8 Look for the least expensive brands, like the store brand or a generic brand. There was a year or two when my dinner was often one of the following: generic mac & cheese, white box-no-name chicken pot pies, the least expensive hotdogs (usually 8 for less than $1), ramen, or rice with barbecue sauce added for flavor.
9 Buy staples, like bread, eggs, oatmeal, peanut butter, pasta, rice, dried beans and vegetables like a head of cabbage. Those are probably your most efficient sources of food for your dollar. A canister of oatmeal can provide a filling, healthy breakfast for weeks.
Buy dark meat chicken, like the legs and thighs, instead of the more expensive chicken breasts.
If you buy red meat, pork is probably going to be cheaper than beef. Try to buy the least expensive cuts.
Eat your leftovers for lunch or a snack.
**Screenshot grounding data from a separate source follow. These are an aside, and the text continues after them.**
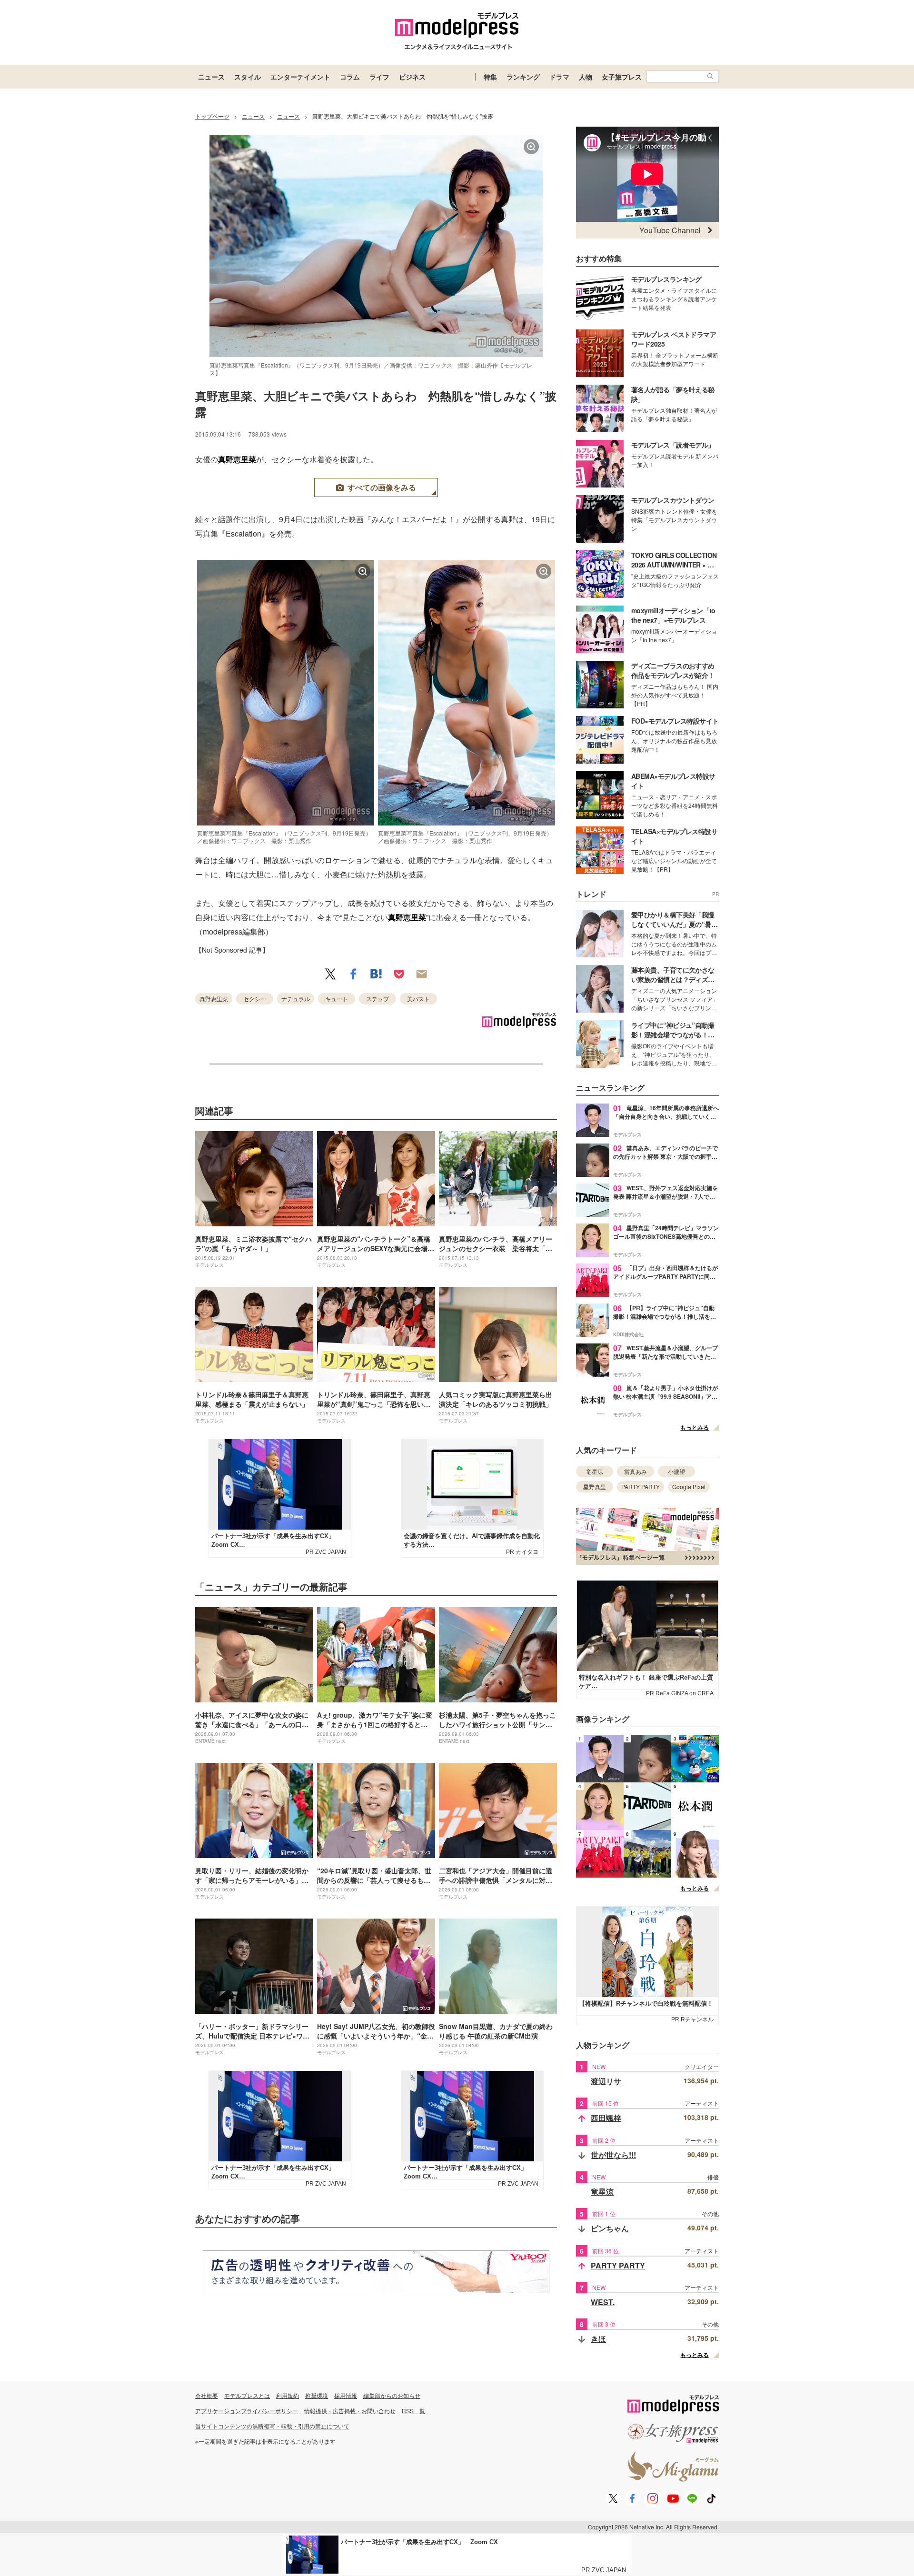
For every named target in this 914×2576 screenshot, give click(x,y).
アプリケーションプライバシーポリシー (246, 2411)
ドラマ (559, 76)
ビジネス (412, 76)
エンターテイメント (300, 76)
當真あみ (635, 1471)
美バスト (418, 999)
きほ (598, 2339)
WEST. (603, 2302)
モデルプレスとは (247, 2395)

If someone complains that they are hungry, offer them the little bit of leftovers from dinner two nights ago. If they don’t eat, then they weren’t that hungry. Don’t let kids confuse boredom with hunger.
Home-popped popcorn can be an inexpensive snack or a treat and its easy to make on the stove top. Avoid the microwave bags which are much more expensive per serving.
Consider eating pancakes for dinner once a week. The kids love them and they are very filling. Nothing wrong with eating eggs for dinner either, especially if you had oatmeal for breakfast.
Comparison shop between fresh and frozen vegetables. You may save money by buying frozen and they will not rot or go bad before you eat them.
Bake for yourself. A five pound bag of flour can make 5 loaves of bread, and it’s better and more filling than store-bought.
Also look at bulk pricing and larger items. Sometimes you can buy a 5 pound bag of onions or potatoes for the price of a couple hand-picked loose onions or potatoes
See if the store has a day-old rack or a clearance rack. One store I shopped when my kids were little would mark all their fresh-baked breads down at 7 p.m., often more than half off. We did a lot of shipping at 7:30 p.m!
Don’t buy soda, flavored water, juices, alcohol, etc. If you insist on flavoring your water, brew ice tea.
Don’t buy junk food. If it’s on the cookie, dessert, or chips aisle, you probably don’t need it, you just want it. When you are broke, you only buy the basics.
Don’t buy dessert or other sweets unless it is a birthday or other celebration. They are a huge waste of money and usually empty calories. Try serving a piece of fruit as dessert.
Don’t buy any single-serving dishes; they are the most expensive per serving. Shop smart and buy a 5 pound bag of rice rather than a few ounces in a pouch with a pretty picture and some flavorings. Buy the big tub of yogurt rather than the individual serving cups.
Don’t buy any single-serving dishes; they are the most expensive per serving. Shop smart and buy a 5 pound bag of rice rather than a few ounces in a pouch with a pretty picture and some flavorings. Buy the big tub of yoghurt rather than the individual serving cups.
Likewise, check the pricing with shredded cheese. It’s probably cheaper to buy the block of cheddar or mozzarella and shred your own.
Avoid the deli, and if you buy pre-packaged lunch meats, buy bologna or whatever else is cheap.
Don’t buy out of season or non-local fruits, like berries. Those little tins for $4 offer very little nutritional value for your dollar. (Going to local U-Pick operations may be a better bet.)
Shopping on a limited budget requires discipline. Don’t bring the kids or your spouse if they ask for thing or add things to the cart.